* _Work required_:
Your task is to output every record exactly as it is given.
━━━━━ Data extracts
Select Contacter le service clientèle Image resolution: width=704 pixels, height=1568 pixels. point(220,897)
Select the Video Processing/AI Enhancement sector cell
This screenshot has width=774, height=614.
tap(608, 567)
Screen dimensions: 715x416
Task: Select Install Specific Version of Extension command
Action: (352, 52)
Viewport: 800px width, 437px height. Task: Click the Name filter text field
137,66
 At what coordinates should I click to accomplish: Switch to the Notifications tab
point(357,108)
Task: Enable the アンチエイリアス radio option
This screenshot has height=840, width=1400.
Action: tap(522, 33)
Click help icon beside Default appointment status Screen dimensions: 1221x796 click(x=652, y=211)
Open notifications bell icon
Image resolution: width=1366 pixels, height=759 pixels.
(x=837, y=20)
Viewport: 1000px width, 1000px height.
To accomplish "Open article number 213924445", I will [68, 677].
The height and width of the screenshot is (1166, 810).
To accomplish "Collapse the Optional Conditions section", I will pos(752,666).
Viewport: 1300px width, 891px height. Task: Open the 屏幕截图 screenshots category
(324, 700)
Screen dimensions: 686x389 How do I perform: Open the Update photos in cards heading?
━━━━━━━━━━
* _Exercise output_:
Select Contacter le service clientèle Image resolution: width=704 pixels, height=1568 pixels. point(220,897)
Select the Video Processing/AI Enhancement sector cell
This screenshot has width=774, height=614.
tap(608, 567)
Screen dimensions: 715x416
Task: Select Install Specific Version of Extension command
Action: (352, 52)
Viewport: 800px width, 437px height. Task: Click the Name filter text field
137,66
 At what coordinates should I click to accomplish: Switch to the Notifications tab
point(357,108)
Task: Enable the アンチエイリアス radio option
This screenshot has height=840, width=1400.
Action: tap(522, 33)
Click help icon beside Default appointment status Screen dimensions: 1221x796 click(x=652, y=211)
Open notifications bell icon
Image resolution: width=1366 pixels, height=759 pixels.
(x=837, y=20)
Viewport: 1000px width, 1000px height.
To accomplish "Open article number 213924445", I will [68, 677].
The height and width of the screenshot is (1166, 810).
To accomplish "Collapse the Optional Conditions section", I will pos(752,666).
Viewport: 1300px width, 891px height. Task: Open the 屏幕截图 screenshots category
(324, 700)
Screen dimensions: 686x389 How do I perform: Open the Update photos in cards heading?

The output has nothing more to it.